## PROBLEM REQUIREMENTS
Begin at the first line of the records below and, please, give each line again exactly until the line with "Task: Click the purple" is included.

= Beginning of Section =

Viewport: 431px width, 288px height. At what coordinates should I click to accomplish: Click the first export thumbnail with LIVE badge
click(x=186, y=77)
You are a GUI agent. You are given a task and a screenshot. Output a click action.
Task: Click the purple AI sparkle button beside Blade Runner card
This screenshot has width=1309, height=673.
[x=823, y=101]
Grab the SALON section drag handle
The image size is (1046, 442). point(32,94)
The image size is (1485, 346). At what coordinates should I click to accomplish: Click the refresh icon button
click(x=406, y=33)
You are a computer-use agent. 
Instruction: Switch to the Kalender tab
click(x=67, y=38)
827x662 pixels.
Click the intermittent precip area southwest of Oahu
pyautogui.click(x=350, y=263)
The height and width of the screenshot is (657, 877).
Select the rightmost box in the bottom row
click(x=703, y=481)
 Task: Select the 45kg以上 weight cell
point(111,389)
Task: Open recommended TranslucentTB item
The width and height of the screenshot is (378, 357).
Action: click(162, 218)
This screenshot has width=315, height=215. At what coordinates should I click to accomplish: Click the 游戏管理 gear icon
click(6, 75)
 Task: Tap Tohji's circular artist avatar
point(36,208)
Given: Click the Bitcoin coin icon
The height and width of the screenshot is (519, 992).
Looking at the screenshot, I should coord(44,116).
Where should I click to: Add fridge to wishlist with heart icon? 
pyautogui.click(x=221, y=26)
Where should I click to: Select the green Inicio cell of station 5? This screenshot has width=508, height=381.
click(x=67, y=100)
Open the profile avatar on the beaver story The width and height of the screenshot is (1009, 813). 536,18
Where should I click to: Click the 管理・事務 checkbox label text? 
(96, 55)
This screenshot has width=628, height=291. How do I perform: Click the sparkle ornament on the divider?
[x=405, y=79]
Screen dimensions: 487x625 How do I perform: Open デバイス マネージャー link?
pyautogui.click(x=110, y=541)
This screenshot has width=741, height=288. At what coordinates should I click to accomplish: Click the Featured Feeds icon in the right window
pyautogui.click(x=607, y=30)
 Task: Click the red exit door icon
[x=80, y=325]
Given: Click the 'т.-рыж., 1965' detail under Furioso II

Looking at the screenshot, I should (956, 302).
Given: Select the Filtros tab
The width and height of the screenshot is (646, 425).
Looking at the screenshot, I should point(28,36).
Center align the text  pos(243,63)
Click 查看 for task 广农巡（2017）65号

= End of Section =

## EXERCISE RESPONSE
Viewport: 431px width, 288px height. At what coordinates should I click to accomplish: Click the first export thumbnail with LIVE badge
click(x=186, y=77)
You are a GUI agent. You are given a task and a screenshot. Output a click action.
Task: Click the purple AI sparkle button beside Blade Runner card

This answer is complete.